*TASK DETAILS*:
Taking the line that contains "868x486 pixels." as the starting point, give again exactly every line up to and including the last line of the records below.

*SOURCE RECORDS*:

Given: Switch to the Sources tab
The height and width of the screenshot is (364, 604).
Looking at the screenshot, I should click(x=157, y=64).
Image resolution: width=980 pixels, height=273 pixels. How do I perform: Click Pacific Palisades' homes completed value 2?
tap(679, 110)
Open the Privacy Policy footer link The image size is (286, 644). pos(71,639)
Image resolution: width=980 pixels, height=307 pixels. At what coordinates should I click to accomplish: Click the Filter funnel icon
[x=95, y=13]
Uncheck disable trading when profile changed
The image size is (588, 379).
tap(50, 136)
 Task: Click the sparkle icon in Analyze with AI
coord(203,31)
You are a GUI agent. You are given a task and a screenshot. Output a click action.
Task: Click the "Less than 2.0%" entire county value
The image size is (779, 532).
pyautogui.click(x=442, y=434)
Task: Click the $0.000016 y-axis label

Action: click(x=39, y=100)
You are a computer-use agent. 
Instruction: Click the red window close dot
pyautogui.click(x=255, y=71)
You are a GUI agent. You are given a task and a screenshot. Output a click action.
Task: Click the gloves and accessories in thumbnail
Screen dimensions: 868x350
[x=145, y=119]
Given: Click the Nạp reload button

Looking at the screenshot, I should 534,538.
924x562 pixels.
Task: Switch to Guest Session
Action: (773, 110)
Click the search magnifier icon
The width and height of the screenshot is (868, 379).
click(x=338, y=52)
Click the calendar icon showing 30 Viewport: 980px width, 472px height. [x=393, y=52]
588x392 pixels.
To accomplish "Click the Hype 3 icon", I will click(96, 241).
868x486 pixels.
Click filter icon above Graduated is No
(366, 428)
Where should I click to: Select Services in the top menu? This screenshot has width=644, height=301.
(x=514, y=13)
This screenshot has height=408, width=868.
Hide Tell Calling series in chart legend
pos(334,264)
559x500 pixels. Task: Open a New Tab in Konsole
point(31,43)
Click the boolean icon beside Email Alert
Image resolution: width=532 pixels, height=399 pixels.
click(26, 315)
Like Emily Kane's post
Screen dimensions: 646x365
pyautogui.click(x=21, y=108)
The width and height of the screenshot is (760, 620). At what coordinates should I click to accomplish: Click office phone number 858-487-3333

*TASK OUTPUT*:
868x486 pixels.
Click filter icon above Graduated is No
(366, 428)
Where should I click to: Select Services in the top menu? This screenshot has width=644, height=301.
(x=514, y=13)
This screenshot has height=408, width=868.
Hide Tell Calling series in chart legend
pos(334,264)
559x500 pixels. Task: Open a New Tab in Konsole
point(31,43)
Click the boolean icon beside Email Alert
Image resolution: width=532 pixels, height=399 pixels.
click(26, 315)
Like Emily Kane's post
Screen dimensions: 646x365
pyautogui.click(x=21, y=108)
The width and height of the screenshot is (760, 620). At what coordinates should I click to accomplish: Click office phone number 858-487-3333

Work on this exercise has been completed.